Nicholson who finished 11-0 in the Bay of Quinte Basketball League and then went undefeated (3-0) in Bay of Quinte playoffs played in AA for close to 12 years before they announced they were dropping to A level of competition a week before COSSA.
This switch proved advantageous as the tougher competition in AA raised their game he said.
Before the COSSA tournament which included junior teams chaos was on order.
Initially this tournament was scheduled for Wednesday Feb. 24 before two successive snow days proved to be the main ingredient for a recipe of trouble. Brock High School’s senior team and St. Thomas Titans junior team were unable to make it because of transportation issues. Brock’s school buses were not running because of a snow day preventing them from coming while the Titans could not hire a bus. Neither came.
Earlier in the day the Hawks beat St. Paul’s Falcons 41-25.
Following this game Nicholson was supposed to have played Brock. With Brock’s absence the gap in the schedule enabled Nicholson to play well-rested for the 4 p.m. COSSA final.

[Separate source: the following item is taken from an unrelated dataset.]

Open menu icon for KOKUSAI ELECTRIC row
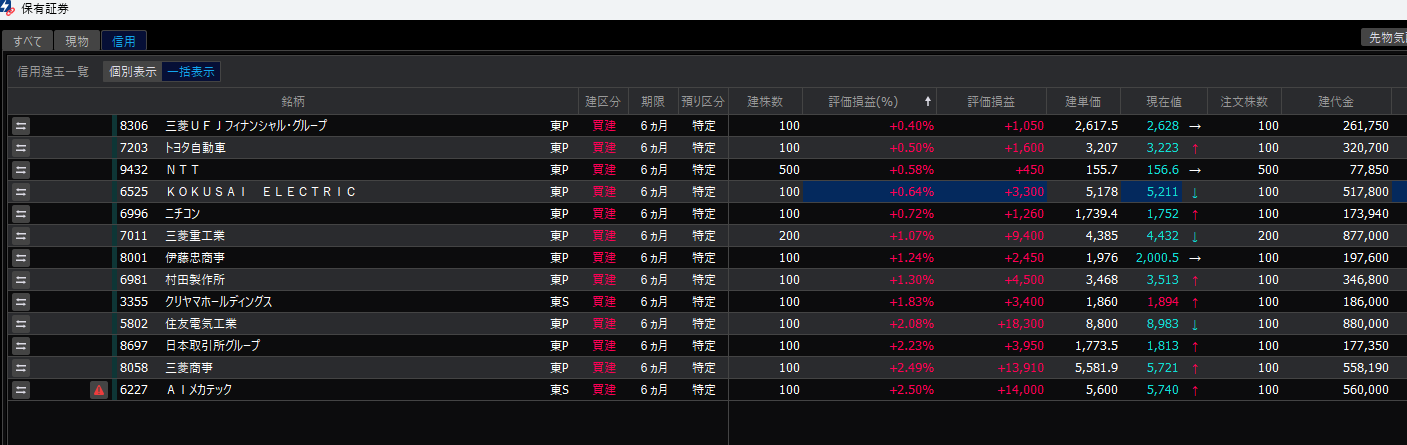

Waito doesn’t want to use the turmoil as an excuse but acknowledges it probably factored.
“The day’s schedule changed quite a bit. I think it played some factor into keeping heads focused. I think at the same time they were there and plugged in and showed in that first game they were ready. It probably had some impact on the first quarter of the game that Nicholson hadn’t had a game today so they were much more well-rested than we were having just finished a hard game … it may have. We’ll never know for sure.”
Waito said the highlight of the season for him came on this day.

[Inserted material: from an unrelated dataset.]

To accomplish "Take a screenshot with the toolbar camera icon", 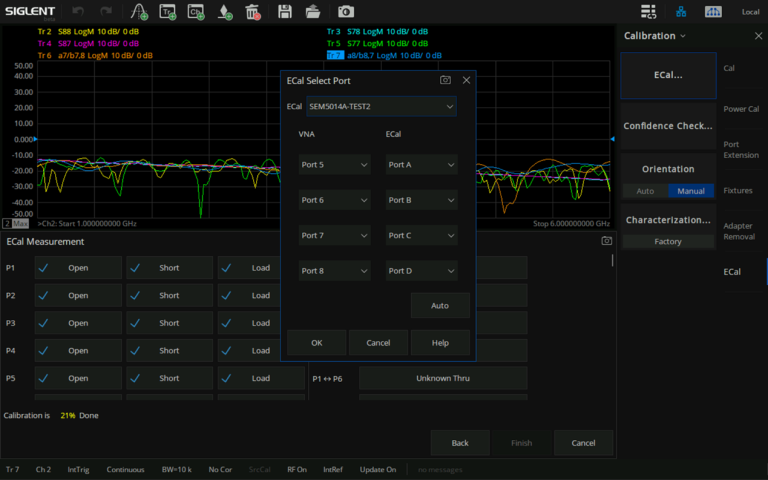I will click(345, 12).
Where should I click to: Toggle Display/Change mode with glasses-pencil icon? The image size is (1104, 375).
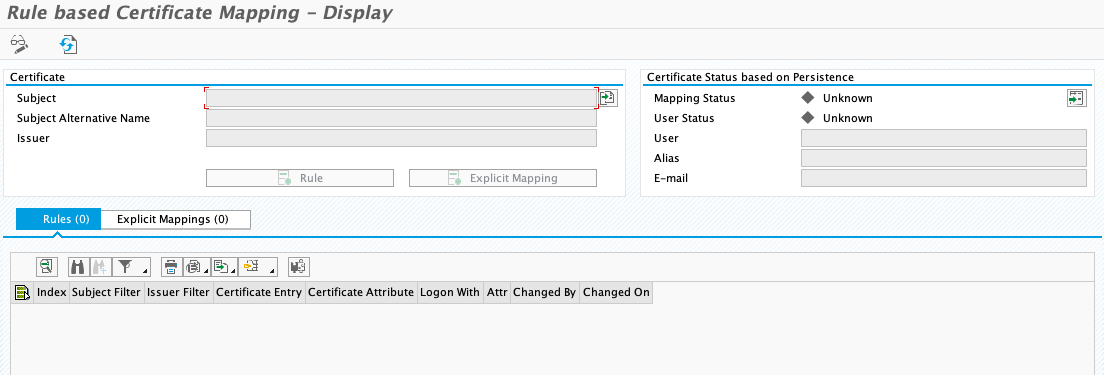(x=20, y=45)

“I think getting to a COSSA final … that was our goal from the beginning of the year and to some that might have seemed a lofty goal. I think it didn’t end quite the way we wanted but the guys weren’t hanging their heads in the change room because I think they have a pretty good perspective about what all this has meant” he said.
He adds beating I.E. Weldon Secondary School this season was special. This included the road win which left the Hawks with the best record (7-1) in the Kawartha West Basketball League and the triple overtime win here in Haliburton.

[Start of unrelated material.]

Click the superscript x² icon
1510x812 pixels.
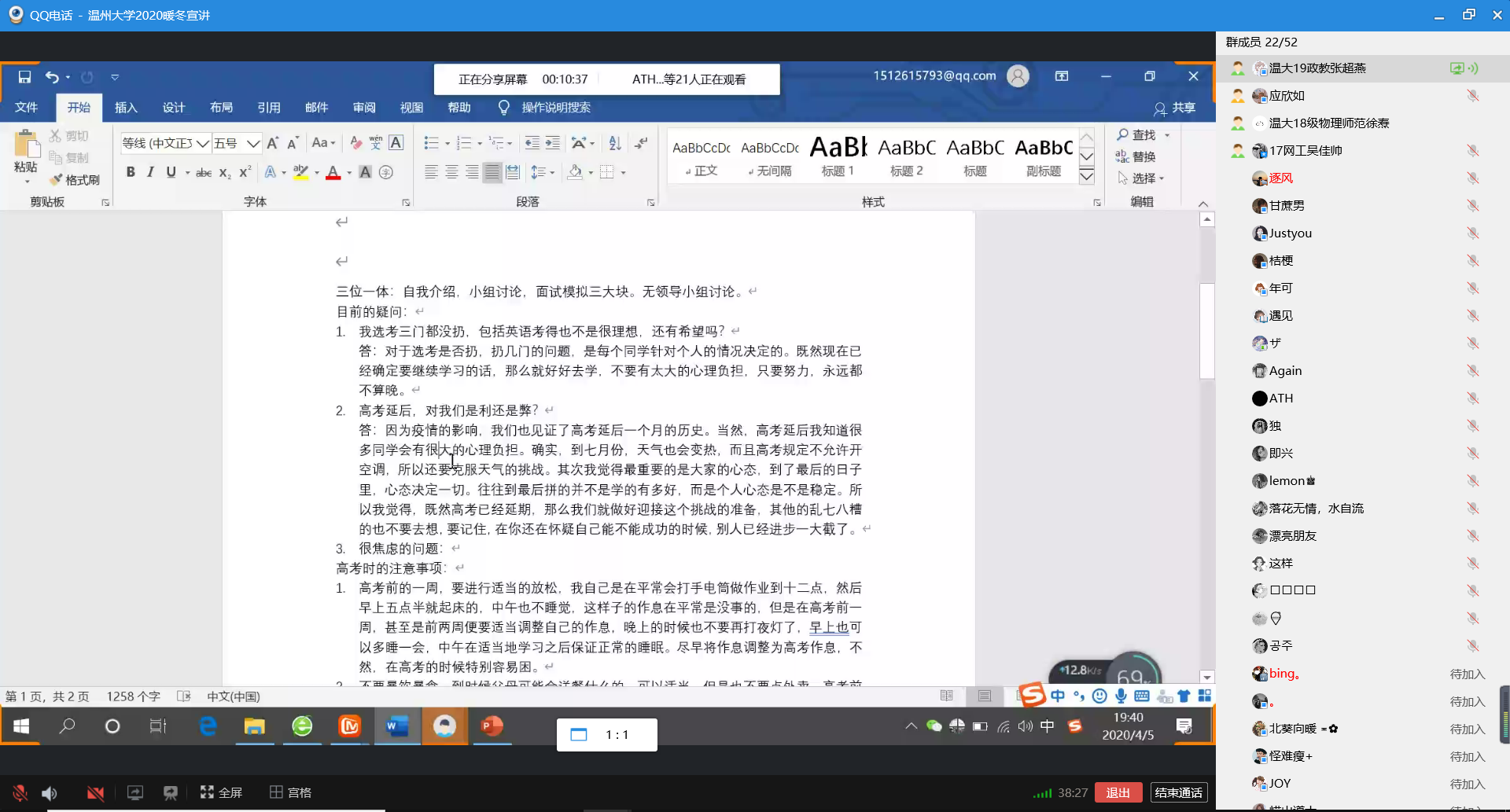[245, 172]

“That’s a team I’ve never beat before this year” he said referring to the perennial contender as a team beat.
Like the T-shirts with “Haliburton Uprising” worn by the Hawks’ players the team is representative of a new movement.
With Tuesday night pick-up basketball having close to 40 people and 60 children ages Grade 3 to 6 out for the Steve Nash basketball program in the spring the sport is coming into its own here.
Before this popularity surge the team was working from a long-term plan which paid off this season and hopefully for the future Waito said.
“Our guys were working from something they had to believe in this plan … it wasn’t tangible. It was abstract right? They had not seen a group go through and be successful in basketball in this way right? They had to believe in something they didn’t really know how it was going to look or how it was supposed to look but … hopefully they gave the junior team this year and those younger guys in the Steve Nash group they’ve given them something to aim towards and look up to right? I think that is a pretty cool thing to say if we can take out of the four years a legacy for Haliburton basketball is a pretty cool thing” he said.
Hawks notes: Co-captain Travis Carroll scored a bucket and was perfect from the line in the first quarter for all of the team’s four points. Point guard McKay Coneybeare lit it up scoring a career high 14 points by sinking four three-pointers and a pair of deuces. Co-captain Hunter Smith led his team with 12 points in the second half and finished with 15 for the game.
The Hawks had a much better second half scoring 24 points and allowing 28.